* _Exercise requirements_
Rewrite all the items below, putting "Breeds" in place of each occurrence of "Razas" and leaving every other part unchanged.

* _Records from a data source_
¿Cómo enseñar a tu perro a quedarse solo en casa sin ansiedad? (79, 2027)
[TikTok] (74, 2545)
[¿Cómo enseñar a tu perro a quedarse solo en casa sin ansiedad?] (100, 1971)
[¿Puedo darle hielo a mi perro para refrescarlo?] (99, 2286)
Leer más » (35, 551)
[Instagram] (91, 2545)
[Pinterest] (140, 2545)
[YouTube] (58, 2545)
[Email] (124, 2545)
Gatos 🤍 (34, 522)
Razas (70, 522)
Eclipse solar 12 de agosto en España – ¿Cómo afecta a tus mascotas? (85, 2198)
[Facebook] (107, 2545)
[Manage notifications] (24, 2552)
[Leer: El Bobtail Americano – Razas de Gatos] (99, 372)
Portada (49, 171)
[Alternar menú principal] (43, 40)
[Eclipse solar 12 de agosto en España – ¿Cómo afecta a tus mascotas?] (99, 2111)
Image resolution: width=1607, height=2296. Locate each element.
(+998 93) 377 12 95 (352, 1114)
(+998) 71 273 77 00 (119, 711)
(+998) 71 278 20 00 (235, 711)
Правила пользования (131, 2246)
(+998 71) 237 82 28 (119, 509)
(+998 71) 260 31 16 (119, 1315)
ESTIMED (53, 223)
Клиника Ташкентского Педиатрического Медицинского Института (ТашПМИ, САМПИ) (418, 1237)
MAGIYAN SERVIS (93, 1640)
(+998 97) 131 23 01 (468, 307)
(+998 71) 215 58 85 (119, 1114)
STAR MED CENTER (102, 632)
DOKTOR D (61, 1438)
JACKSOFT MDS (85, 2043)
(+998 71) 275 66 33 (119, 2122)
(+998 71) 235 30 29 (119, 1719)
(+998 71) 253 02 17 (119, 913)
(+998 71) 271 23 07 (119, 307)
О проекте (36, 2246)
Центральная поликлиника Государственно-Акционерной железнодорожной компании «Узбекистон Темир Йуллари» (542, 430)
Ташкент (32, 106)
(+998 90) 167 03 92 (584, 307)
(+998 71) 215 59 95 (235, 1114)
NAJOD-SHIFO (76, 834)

* _Correct result_
¿Cómo enseñar a tu perro a quedarse solo en casa sin ansiedad? (79, 2027)
[TikTok] (74, 2545)
[¿Cómo enseñar a tu perro a quedarse solo en casa sin ansiedad?] (100, 1971)
[¿Puedo darle hielo a mi perro para refrescarlo?] (99, 2286)
Leer más » (35, 551)
[Instagram] (91, 2545)
[Pinterest] (140, 2545)
[YouTube] (58, 2545)
[Email] (124, 2545)
Gatos 🤍 (34, 522)
Breeds (70, 522)
Eclipse solar 12 de agosto en España – ¿Cómo afecta a tus mascotas? (85, 2198)
[Facebook] (107, 2545)
[Manage notifications] (24, 2552)
[Leer: El Bobtail Americano – Breeds de Gatos] (99, 372)
Portada (49, 171)
[Alternar menú principal] (43, 40)
[Eclipse solar 12 de agosto en España – ¿Cómo afecta a tus mascotas?] (99, 2111)
Image resolution: width=1607, height=2296. Locate each element.
(+998 93) 377 12 95 (352, 1114)
(+998) 71 273 77 00 (119, 711)
(+998) 71 278 20 00 (235, 711)
Правила пользования (131, 2246)
(+998 71) 237 82 28 (119, 509)
(+998 71) 260 31 16 (119, 1315)
ESTIMED (53, 223)
Клиника Ташкентского Педиатрического Медицинского Института (ТашПМИ, САМПИ) (418, 1237)
MAGIYAN SERVIS (93, 1640)
(+998 97) 131 23 01 (468, 307)
(+998 71) 215 58 85 (119, 1114)
STAR MED CENTER (102, 632)
DOKTOR D (61, 1438)
JACKSOFT MDS (85, 2043)
(+998 71) 275 66 33 (119, 2122)
(+998 71) 235 30 29 (119, 1719)
(+998 71) 253 02 17 (119, 913)
(+998 71) 271 23 07 (119, 307)
О проекте (36, 2246)
Центральная поликлиника Государственно-Акционерной железнодорожной компании «Узбекистон Темир Йуллари» (542, 430)
Ташкент (32, 106)
(+998 90) 167 03 92 (584, 307)
(+998 71) 215 59 95 (235, 1114)
NAJOD-SHIFO (76, 834)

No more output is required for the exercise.